La plume lumineuse du corbeau mythique de Marseille revient sur ses quarante ans de reggae avec un petit bijou de quatre titres inédits (et une version « edit radio »). Jo Corbeau et son trio le célébrissime Trident, Christophe (Badan) Cusin à la basse, Loïc (Kilo) Wostrowsky, batterie et Denis « Rastyron » Thery, claviers et chœurs, offre ici un reggae superbement orchestré avec de longs passages instrumentaux en improvisation. 

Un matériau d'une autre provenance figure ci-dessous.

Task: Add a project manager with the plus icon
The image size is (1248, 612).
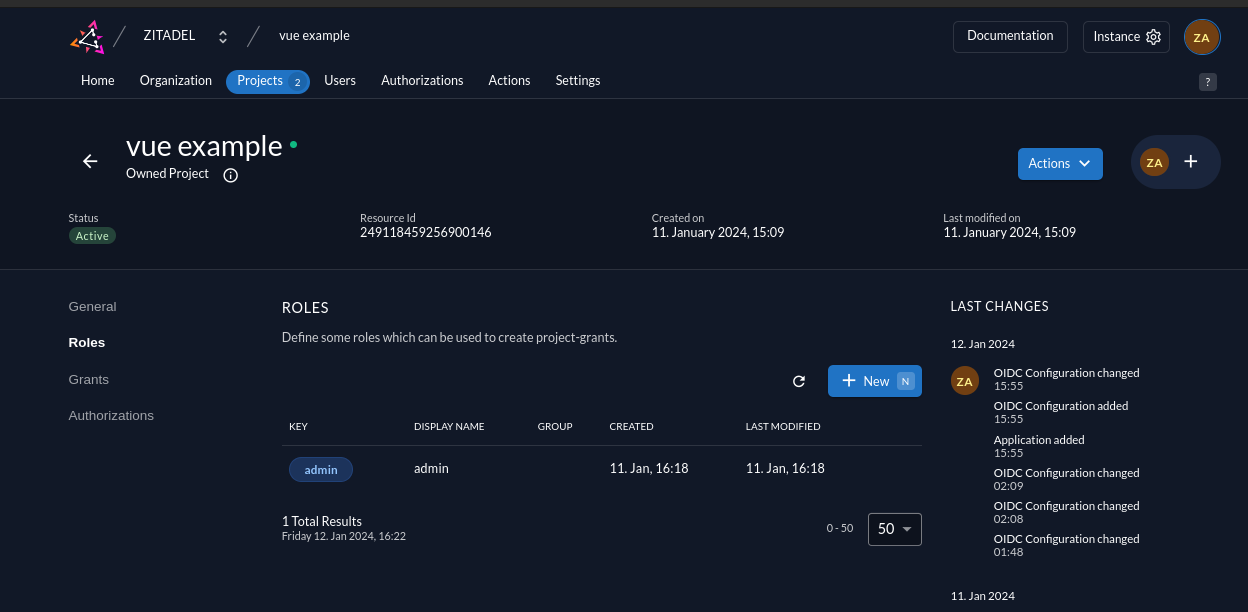Action: tap(1190, 160)
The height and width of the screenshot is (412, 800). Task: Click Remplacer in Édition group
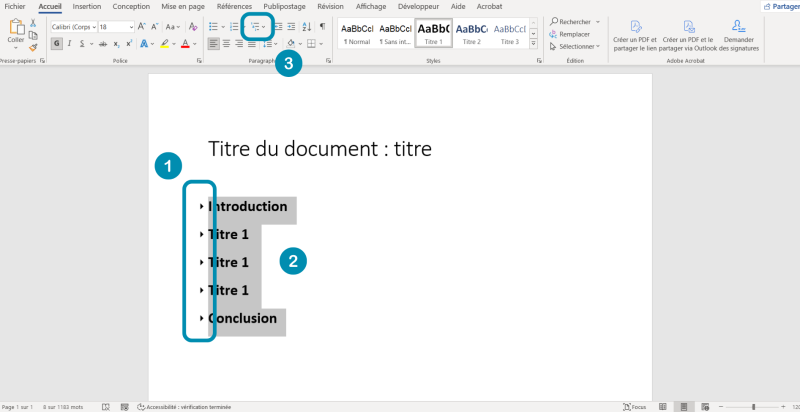pos(574,34)

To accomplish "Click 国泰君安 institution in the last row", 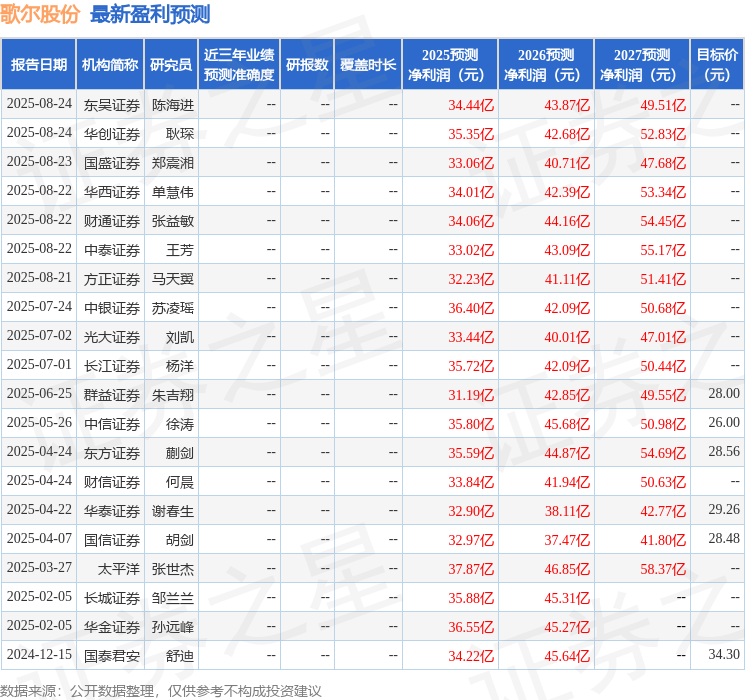I will pos(111,655).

Le premier titre est un hommage au rastafari chanteur et auteur-compositeur principal du groupe de reggae roots Culture, Joseph Hill, dont le Two Sevens Clash inspiré d’une prophétie de Marcus Gravey prédisant la fin du monde connu le 7 juillet 1977 (dans le livre de l’Apocalypse, la « collision des 7 » devait annoncer de terribles bouleversements sur terre, la chute des tyrans et la délivrance des opprimés) a connu un énorme succès. Reprenant Armageddon war de Joseph Hill (album de 1982, Lion rock) et transcrivant sa prononciation, Armagedéon, Jo Corbeau, après une intro aux couleurs de l’Inde, plonge son reggae dans le « tourbillon dense de Babylone » tandis qu’« un froid glacial s’installe sur la planète ». « Confusion la plus totale dans les têtes », sans doute, mais le tissage des mots et des formes mélodiques et rythmiques est sans faille et le discours incisif et militant n’a rien perdu de sa verve.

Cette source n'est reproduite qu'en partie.